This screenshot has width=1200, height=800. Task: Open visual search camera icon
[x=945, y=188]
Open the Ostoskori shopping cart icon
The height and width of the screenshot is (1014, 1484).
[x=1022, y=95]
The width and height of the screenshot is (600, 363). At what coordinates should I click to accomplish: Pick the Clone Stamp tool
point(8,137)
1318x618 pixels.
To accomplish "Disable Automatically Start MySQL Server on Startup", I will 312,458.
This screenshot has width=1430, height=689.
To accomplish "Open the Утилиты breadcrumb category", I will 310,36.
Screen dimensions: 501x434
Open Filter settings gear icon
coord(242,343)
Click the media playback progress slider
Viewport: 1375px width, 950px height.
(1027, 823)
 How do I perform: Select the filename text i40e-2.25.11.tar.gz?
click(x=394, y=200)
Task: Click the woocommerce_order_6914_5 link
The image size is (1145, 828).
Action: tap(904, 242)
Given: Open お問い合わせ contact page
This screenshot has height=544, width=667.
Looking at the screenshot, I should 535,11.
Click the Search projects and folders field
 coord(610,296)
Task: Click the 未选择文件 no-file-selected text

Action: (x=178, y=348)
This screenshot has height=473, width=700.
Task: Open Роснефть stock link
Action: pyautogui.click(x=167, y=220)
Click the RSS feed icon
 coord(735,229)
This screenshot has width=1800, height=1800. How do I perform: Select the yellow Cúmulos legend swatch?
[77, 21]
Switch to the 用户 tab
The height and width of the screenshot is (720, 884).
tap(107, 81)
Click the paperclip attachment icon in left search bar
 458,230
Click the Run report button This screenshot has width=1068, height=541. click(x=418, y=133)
==*==
THE TASK:
Tally the lines in the material above that contain "will". Respond with the number and nothing else.

ANSWER BOX:
2